К счастью, егеря больше интересовало, не встречался ли я с хозяином разрушенных мною перегородок. Я рассказал, что видел двух: у одного — ружье, у другого бинокль. Как зовут, не знаю, но при мне называли какого-то Ваську Гусара. У этого Гусара в прошлом году медведь два раза вытаскивал на берег «морду» с рыбой.
— Они там давно сидят. Бутылки по Чилганье пустые без конца плывут. Даже бочка пожарная от них приплыла. Я ее вытащил и возле палатки поставил.
Не знаю, как долго мы бы еще разговаривали и к чему привел бы этот разговор, да, к счастью, летчик многозначительно постучал пальцем по часам и показал глазами на небо. Те заторопились, пожали нам с Мамашкиным руки и вскоре улетели в верховья Чилганьи.
Мы стояли на косе, пока не стих гул вертолетного двигателя, затем Мамашкин сбегал за отсиживающимся в тайге Федором, и мы втроем покатили к моей стоянке…
Перед тем как разгружать тележку, Мамашкин заглянул в пожарную бочку, затем подошел к натянутой вокруг моей стоянки веревке и подергал за нее. Консервные банки зазвенели на все лады, одна сорвалась и покатилась прямо в Чилганью.
— Толково, — кивнул он, глядя вслед банке. — Никакому врагу не прорваться. А это что у тебя? — Его взгляд упал на приставленную к палатке удочку.
Сплетенная из тонких лесок снасть разлохматилась и наверняка выглядела в его глазах вершиной убожества. Я начал было объяснять, что не рассчитывал попасть на крупную рыбу, а хариусов всегда ловлю только на тонкую леску, но Мамашкин даже не стал меня слушать. Он хмыкнул и направился к трактору. Там поднялся в кабину, освободил из зажимов спиннинг и подал мне:
— На, браток, владей!
— Это мне? Насовсем? — не понял я.
— Мамашкин еще никому ничего на три дня не дарил, — улыбнулся тот. — Мне он сейчас ни к чему, а к следующему лету я себе из отпуска привезу.
Я запротестовал:
— Нет, спасибо. Лески, если не жалко, дай, а спиннинг не надо. Сам же говорил, что он две зарплаты стоит.
— Ну это смотря чьи зарплаты, — хохотнул Мамашкин. — Моей и одной за глаза хватит, еще и на пару коньяков останется. Бери, не то обидишь. Если бы не ты, мне и десятком таких спиннингов не откупиться. Да и с кровью ты в самое яблочко угодил. Я им тоже о песцах толковал. Так что не бери в голову, пользуйся. Может, когда икоркой угостишь.

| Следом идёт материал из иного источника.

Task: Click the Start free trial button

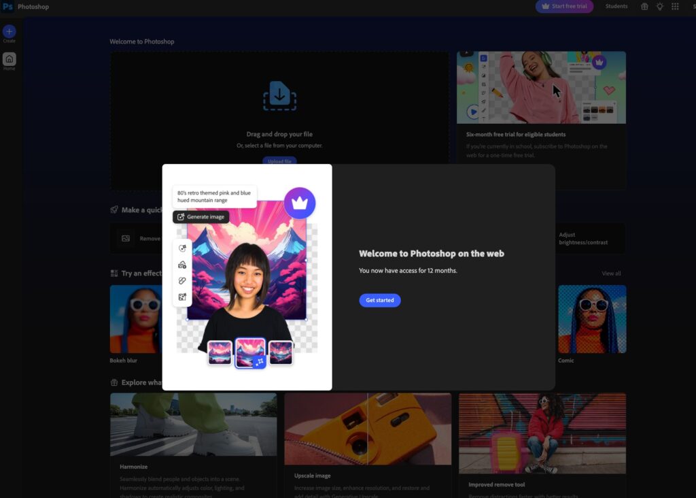Action: coord(564,7)
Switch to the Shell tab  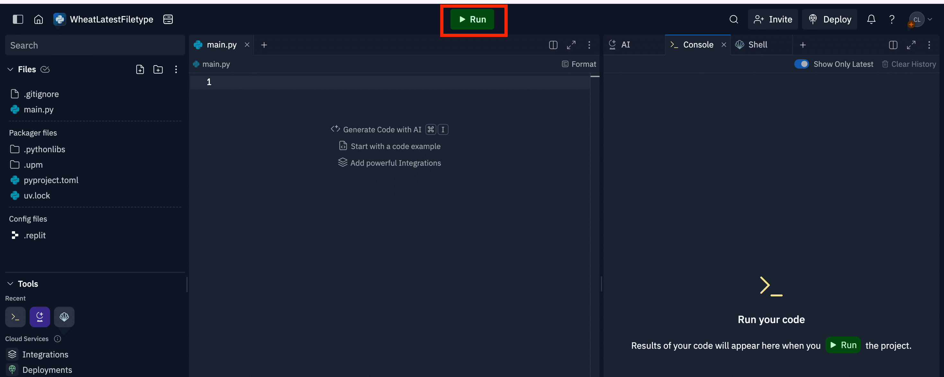[757, 45]
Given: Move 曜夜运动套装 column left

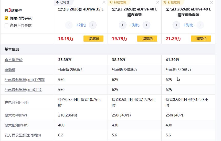Looking at the screenshot, I should 176,25.
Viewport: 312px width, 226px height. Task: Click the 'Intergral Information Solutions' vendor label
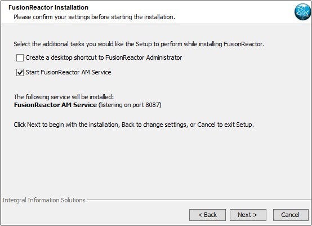tap(44, 200)
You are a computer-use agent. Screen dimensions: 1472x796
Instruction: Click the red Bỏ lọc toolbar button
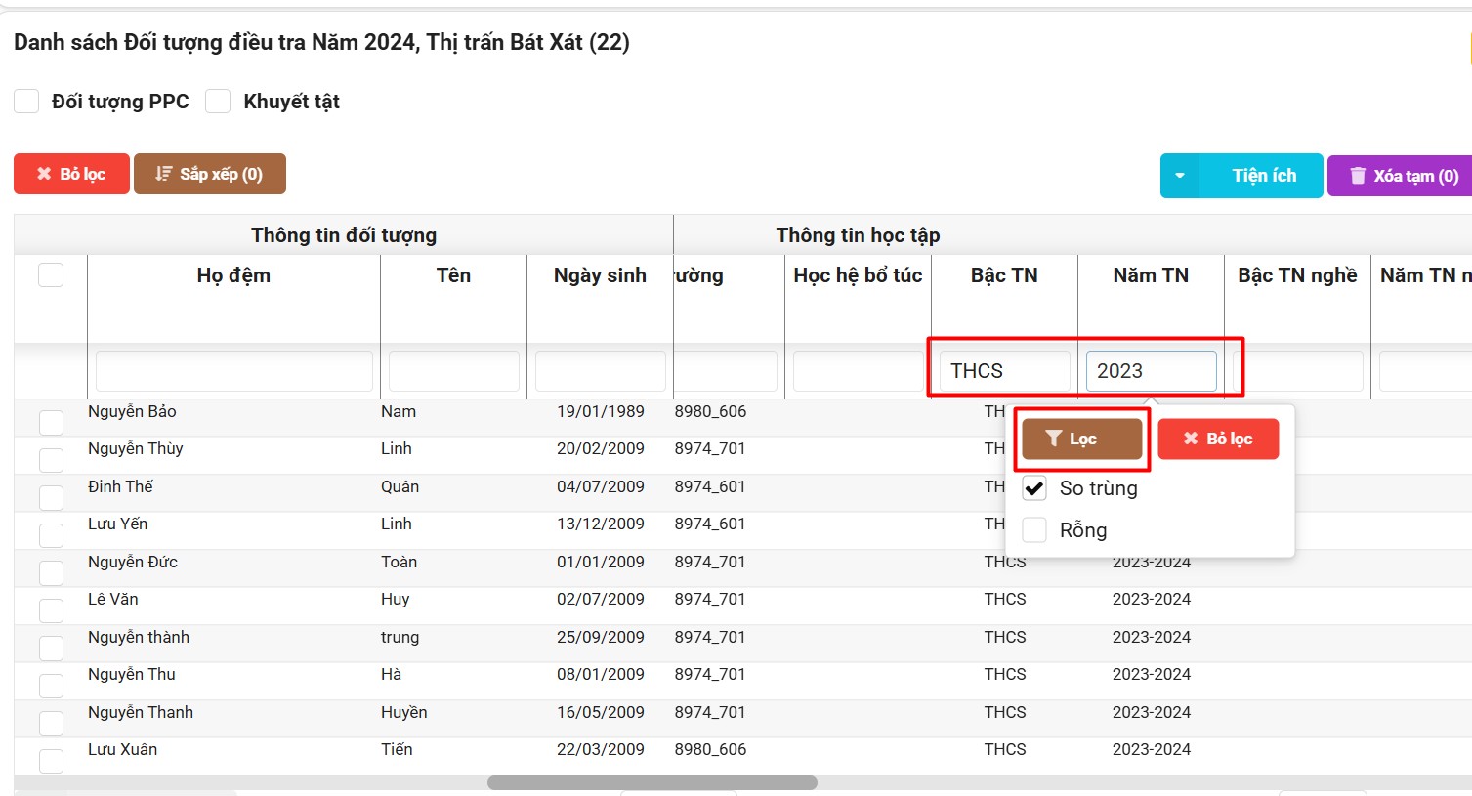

— Икоркой?! Слушай, Коля, жди меня здесь. Федя, давай за мной на ту сторону. Мы ему сейчас продемонстрируем, как консервы нам действуют на нервы.
Скоро я поставил перед удивленным Мамашкиным наполненный больше чем наполовину четырехведерный бочонок с икрой.
— Забери ее ради бога. У меня еще почти трехлитровая банка. И самому наесться, и людей угостить — за глаза хватит. А эту мучительницу дарю. Хоть спать нормально буду.
— Не-ет! Так не пойдет, — теперь запротестовал Мамашкин. — Спиннинг одно, икра — совсем другое. За это положено платить. — Он вытянул уже знакомую мне пачку, отсчитал десять двадцатипятирублевок и протянул мне: — Давай договоримся: счет дружбы не теряет. Эта икра по самой дешевой цене стоит рублей четыреста, если не больше, да и мальму я заберу. Так что ты меня, браток, не жалей, я в прогаре не останусь. Держи!